Task details: Begin at the line containing "Oui (590, 321)" in the data below and go on through the line containing "2017 (140, 1622)", repeating each line exactly; include both ends and no other line.

[Stored records]
------------------------------------------------

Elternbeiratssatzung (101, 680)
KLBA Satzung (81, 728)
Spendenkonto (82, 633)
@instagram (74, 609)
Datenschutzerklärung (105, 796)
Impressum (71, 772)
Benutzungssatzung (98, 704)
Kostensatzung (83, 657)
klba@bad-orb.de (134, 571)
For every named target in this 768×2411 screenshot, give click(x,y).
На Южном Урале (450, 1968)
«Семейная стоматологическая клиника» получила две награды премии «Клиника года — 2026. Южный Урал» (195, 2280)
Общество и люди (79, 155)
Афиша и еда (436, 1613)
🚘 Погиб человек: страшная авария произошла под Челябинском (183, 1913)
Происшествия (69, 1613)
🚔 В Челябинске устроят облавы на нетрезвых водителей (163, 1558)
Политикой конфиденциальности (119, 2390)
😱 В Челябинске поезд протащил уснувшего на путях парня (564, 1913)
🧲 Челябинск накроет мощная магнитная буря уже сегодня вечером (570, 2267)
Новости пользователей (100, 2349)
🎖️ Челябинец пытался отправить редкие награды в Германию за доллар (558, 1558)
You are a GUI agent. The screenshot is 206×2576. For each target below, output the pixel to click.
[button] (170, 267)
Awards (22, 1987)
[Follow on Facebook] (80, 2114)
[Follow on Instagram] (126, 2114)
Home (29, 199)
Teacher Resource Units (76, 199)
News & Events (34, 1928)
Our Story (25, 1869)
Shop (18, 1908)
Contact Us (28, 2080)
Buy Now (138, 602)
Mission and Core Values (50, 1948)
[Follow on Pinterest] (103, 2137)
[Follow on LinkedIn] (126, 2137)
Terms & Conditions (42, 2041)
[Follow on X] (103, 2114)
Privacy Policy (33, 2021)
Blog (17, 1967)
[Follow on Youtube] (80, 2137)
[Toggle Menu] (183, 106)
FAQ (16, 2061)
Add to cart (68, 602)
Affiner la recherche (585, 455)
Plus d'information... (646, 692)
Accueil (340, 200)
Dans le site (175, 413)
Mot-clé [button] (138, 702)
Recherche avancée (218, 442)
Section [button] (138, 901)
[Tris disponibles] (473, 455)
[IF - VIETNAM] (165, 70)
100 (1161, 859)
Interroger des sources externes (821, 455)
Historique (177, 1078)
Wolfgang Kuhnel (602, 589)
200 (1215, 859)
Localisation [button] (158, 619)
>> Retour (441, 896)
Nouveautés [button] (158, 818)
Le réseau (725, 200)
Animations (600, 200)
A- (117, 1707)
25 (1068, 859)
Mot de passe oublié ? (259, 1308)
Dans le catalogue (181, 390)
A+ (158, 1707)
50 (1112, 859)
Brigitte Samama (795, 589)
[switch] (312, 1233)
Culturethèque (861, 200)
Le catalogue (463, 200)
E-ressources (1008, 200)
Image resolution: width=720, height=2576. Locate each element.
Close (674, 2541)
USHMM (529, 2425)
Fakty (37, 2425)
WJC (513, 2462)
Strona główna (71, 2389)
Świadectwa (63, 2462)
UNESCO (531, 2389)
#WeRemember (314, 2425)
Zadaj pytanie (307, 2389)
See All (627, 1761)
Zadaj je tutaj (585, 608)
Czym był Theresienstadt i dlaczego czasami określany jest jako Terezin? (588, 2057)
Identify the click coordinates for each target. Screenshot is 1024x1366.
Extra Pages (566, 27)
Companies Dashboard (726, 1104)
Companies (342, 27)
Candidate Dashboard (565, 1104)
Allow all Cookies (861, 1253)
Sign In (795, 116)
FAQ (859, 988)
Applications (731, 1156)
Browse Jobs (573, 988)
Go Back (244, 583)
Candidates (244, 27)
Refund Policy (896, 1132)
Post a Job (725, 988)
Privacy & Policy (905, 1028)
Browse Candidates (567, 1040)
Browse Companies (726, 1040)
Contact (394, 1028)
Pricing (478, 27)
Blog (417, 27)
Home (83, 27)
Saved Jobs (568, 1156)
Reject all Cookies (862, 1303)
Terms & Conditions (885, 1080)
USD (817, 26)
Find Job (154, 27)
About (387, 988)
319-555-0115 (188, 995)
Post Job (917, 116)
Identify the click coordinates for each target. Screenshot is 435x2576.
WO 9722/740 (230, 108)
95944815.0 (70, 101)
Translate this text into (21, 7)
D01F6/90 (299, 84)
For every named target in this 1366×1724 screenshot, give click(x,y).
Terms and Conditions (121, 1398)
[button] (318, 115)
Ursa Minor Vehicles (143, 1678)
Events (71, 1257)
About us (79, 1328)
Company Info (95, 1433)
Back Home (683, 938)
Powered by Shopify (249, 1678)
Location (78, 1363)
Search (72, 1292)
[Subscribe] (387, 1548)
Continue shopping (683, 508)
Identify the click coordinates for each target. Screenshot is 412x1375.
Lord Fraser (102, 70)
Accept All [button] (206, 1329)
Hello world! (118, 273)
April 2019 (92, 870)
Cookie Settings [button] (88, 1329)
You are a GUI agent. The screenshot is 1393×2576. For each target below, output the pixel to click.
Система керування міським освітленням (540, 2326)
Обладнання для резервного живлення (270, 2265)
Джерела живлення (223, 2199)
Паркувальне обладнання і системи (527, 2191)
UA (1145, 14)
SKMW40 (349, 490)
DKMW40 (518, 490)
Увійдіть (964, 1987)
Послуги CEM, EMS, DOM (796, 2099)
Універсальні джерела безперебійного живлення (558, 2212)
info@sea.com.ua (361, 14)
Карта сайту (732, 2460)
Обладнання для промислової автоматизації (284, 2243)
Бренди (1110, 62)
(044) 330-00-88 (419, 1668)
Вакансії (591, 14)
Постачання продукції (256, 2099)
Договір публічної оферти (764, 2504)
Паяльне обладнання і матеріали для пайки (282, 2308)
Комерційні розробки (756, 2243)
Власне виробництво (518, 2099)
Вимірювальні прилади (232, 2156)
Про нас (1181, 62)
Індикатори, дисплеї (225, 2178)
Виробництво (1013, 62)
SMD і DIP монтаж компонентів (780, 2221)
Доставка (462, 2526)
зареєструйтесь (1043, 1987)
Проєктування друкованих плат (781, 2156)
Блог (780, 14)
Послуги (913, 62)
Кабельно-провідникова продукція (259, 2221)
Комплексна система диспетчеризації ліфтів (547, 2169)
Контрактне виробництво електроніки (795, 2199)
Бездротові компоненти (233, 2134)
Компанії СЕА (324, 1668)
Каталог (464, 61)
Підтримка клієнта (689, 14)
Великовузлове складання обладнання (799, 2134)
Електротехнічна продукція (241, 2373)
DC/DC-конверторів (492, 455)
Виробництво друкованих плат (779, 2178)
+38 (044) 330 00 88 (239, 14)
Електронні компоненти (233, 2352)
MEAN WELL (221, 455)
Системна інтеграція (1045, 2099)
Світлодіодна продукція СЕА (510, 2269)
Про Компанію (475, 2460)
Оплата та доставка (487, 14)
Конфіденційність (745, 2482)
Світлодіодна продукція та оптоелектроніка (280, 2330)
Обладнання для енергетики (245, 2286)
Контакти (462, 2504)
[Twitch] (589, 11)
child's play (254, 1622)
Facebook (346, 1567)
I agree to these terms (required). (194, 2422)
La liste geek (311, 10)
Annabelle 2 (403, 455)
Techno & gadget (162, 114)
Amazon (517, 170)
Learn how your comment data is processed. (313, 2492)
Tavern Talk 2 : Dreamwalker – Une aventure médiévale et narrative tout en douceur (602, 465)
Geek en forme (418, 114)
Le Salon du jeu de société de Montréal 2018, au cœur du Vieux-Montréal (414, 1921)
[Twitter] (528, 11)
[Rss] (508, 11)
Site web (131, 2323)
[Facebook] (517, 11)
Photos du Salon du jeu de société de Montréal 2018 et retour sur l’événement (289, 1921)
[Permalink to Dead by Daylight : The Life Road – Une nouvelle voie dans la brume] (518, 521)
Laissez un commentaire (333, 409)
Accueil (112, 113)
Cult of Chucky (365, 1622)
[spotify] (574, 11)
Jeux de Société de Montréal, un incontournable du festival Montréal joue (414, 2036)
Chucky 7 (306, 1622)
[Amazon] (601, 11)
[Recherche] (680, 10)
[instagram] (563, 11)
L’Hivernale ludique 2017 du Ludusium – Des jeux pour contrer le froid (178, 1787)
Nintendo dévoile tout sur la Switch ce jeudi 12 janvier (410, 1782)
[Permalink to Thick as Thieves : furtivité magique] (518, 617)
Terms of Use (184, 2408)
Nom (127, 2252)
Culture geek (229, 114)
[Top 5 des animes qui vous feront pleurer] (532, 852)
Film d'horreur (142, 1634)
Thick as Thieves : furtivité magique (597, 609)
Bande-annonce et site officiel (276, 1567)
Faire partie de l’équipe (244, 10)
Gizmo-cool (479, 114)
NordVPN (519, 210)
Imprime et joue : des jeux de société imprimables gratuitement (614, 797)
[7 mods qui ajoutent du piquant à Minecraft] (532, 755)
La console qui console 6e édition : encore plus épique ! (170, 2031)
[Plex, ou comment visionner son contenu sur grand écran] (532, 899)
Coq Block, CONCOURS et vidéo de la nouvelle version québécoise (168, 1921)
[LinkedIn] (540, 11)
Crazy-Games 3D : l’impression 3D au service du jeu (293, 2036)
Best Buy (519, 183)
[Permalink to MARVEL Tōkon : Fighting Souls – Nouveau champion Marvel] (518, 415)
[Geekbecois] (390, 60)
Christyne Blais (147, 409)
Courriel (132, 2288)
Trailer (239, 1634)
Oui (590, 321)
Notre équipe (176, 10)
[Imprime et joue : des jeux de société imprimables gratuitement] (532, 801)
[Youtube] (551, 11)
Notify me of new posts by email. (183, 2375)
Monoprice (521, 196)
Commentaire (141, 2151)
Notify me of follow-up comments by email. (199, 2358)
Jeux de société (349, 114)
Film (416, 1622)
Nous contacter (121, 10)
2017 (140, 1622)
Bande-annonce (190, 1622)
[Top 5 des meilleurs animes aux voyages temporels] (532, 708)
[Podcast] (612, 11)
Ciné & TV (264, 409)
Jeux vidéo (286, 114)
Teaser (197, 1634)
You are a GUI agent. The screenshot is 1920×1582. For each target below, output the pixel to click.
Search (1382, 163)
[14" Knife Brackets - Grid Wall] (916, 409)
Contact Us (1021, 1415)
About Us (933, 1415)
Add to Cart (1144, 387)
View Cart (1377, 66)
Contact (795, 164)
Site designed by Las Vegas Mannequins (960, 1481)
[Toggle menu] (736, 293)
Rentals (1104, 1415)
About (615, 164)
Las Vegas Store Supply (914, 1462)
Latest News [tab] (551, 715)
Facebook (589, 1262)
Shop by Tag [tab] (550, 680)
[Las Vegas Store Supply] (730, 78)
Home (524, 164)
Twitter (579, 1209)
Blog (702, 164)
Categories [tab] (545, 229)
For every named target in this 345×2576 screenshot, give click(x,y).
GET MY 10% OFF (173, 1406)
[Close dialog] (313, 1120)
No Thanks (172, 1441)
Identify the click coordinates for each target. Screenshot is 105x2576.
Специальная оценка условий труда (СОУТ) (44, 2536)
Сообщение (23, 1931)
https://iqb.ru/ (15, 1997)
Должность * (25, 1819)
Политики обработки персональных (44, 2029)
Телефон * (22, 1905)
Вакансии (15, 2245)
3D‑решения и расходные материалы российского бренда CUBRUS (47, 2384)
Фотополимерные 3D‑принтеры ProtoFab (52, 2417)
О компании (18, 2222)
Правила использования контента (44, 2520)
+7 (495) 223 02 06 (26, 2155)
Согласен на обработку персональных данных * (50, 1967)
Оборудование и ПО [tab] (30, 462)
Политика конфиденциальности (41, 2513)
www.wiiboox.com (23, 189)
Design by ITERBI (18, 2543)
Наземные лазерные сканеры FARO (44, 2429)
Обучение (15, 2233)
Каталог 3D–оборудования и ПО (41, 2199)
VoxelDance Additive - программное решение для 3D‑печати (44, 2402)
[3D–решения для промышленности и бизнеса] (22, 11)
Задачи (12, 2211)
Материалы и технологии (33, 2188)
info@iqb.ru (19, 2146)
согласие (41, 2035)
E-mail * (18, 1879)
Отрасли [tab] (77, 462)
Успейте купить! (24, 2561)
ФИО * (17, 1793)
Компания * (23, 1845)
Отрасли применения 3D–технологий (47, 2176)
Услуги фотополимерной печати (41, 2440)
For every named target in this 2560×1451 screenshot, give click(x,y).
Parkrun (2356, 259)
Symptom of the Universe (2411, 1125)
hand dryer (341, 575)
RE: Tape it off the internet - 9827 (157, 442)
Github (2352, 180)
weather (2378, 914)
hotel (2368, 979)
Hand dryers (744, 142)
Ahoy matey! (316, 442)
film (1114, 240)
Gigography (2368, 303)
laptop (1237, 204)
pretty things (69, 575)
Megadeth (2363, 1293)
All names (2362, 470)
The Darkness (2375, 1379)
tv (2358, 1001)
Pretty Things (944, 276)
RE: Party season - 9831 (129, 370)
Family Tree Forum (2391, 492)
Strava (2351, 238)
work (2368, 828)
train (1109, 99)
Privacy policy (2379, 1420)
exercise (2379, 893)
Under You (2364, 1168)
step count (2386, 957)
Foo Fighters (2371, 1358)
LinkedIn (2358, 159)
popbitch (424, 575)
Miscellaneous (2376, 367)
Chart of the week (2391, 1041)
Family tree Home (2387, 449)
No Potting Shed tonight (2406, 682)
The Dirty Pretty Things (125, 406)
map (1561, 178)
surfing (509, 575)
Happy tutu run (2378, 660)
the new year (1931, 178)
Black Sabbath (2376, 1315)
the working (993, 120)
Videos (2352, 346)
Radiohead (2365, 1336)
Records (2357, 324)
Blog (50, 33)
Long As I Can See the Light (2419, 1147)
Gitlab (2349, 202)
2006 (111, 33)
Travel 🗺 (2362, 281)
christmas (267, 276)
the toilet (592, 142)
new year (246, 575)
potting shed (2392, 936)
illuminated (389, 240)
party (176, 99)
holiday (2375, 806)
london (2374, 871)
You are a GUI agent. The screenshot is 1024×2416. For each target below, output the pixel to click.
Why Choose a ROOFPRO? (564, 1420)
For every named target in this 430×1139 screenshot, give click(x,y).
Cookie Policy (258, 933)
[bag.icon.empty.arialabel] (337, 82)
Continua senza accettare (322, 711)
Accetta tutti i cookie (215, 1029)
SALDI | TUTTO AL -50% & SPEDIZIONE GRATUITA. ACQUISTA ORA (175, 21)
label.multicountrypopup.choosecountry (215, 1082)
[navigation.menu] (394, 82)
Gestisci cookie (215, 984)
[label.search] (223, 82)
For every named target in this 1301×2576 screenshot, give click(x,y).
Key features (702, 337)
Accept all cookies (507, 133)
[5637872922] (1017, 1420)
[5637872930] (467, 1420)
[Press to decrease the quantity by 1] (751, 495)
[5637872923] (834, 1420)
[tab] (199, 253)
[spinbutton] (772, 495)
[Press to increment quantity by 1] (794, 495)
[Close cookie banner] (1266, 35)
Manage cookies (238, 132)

------------------------------------------------

Reply to the task:
Oui (590, 321)
Notre équipe (176, 10)
[Imprime et joue : des jeux de société imprimables gratuitement] (532, 801)
[Youtube] (551, 11)
Notify me of new posts by email. (183, 2375)
Monoprice (521, 196)
Commentaire (141, 2151)
Notify me of follow-up comments by email. (199, 2358)
Jeux de société (349, 114)
Film (416, 1622)
Nous contacter (121, 10)
2017 (140, 1622)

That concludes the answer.